Development of a Spectral Flow Cytometry Analysis Pipeline for High-dimensional Immune Cell Characterization

Flow cytometry is used for immune cell analysis for cell composition and function. Spectral flow cytometry allows for high- dimensional analysis of immune cells, overcoming limitations of conventional flow cytometry. However, analyzing data from large Ab panels is challenging using traditional biaxial gating strategies. We present, to our knowledge, a novel analysis pipeline to improve analysis of spectral flow cytometry. We employ this method to identify rare T cell populations in aging.

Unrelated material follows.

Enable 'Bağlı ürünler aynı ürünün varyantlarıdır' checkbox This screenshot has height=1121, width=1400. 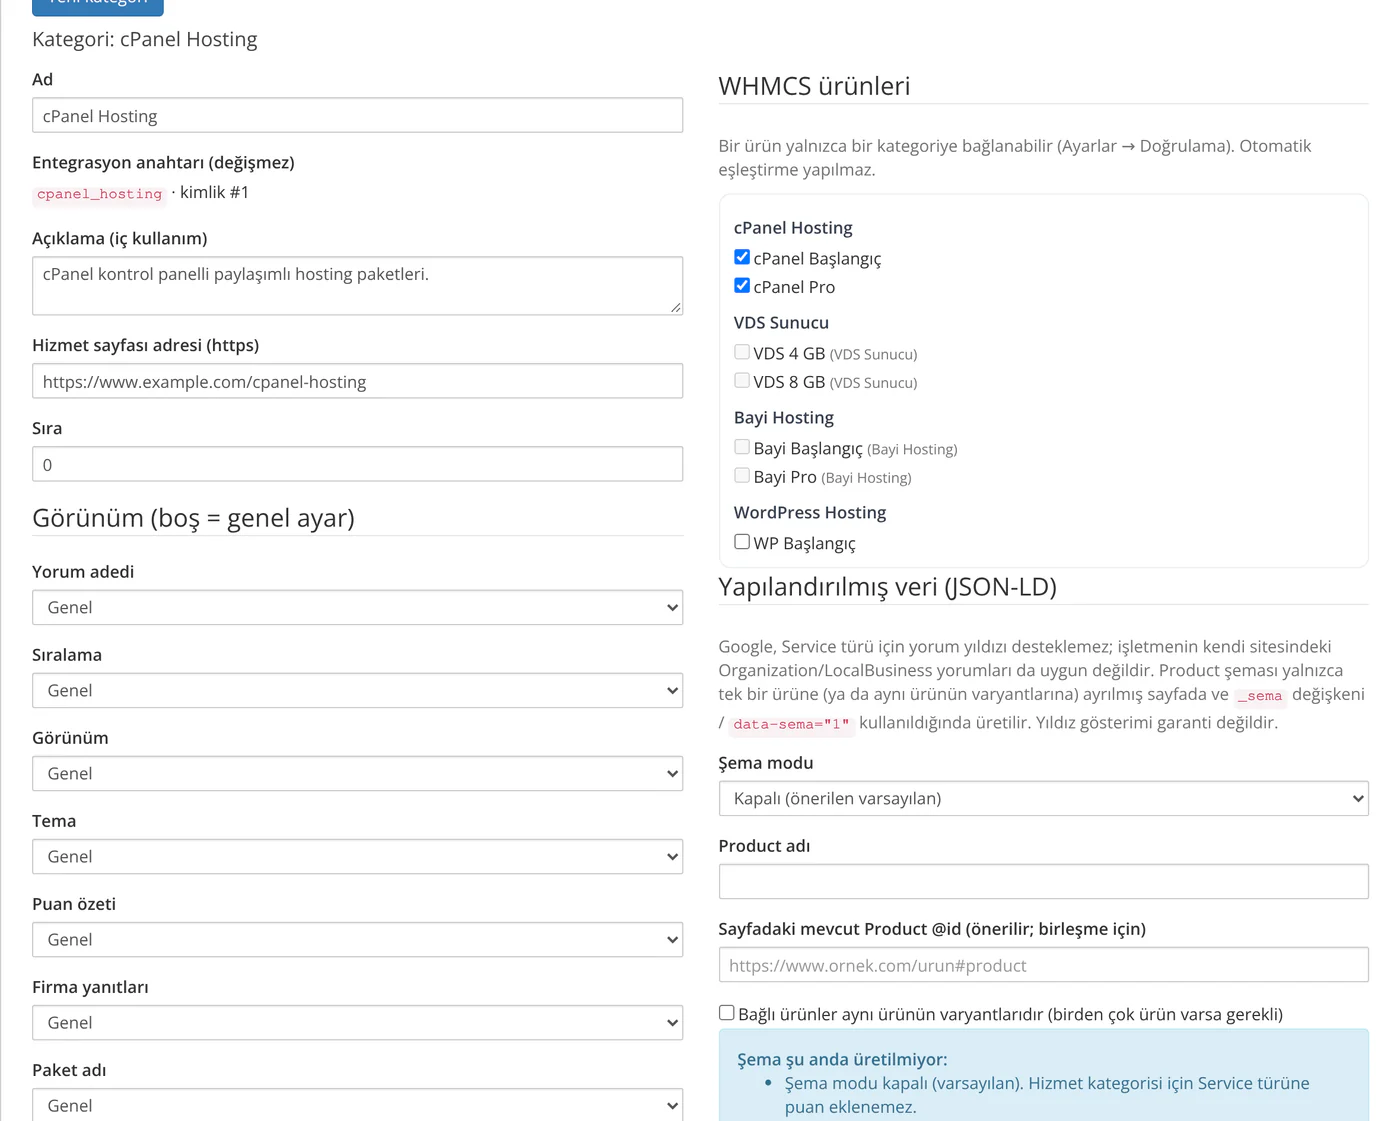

We isolated splenocytes from young (2-3 mo old) and aged (18-19 mo old) female C57BL/6N mice and then stained these with a panel of 20 fluorescently labeled Abs. We performed spectral flow cytometry and then data processing and analysis using Python within a Jupyter Notebook environment to perform dimensionality reduction, batch correction, unsupervised clustering, and differential expression analysis. Our analysis of 3,776,804 T cells from 11 spleens revealed 35 distinct T cell clusters identified by surface marker expression. We observed significant differences between young and aged mice, with clusters enriched in one age group over the other. Naive, effector memory, and central memory CD8+ and CD4+ T cell subsets exhibited age-associated changes in abundance and marker expression. We also demonstrate the utility of our pipeline in a human PBMC dataset that used a 50- fluorescent color panel. By leveraging high-dimensional analysis methods, we provide insights into the immune aging process. This approach offers a robust and easily implemented analysis pipeline for spectral flow cytometry data that may facilitate the discovery of novel therapeutic targets for age-related immune dysfunction. The Journal of Immunology, 2024, 213: 1713-1724.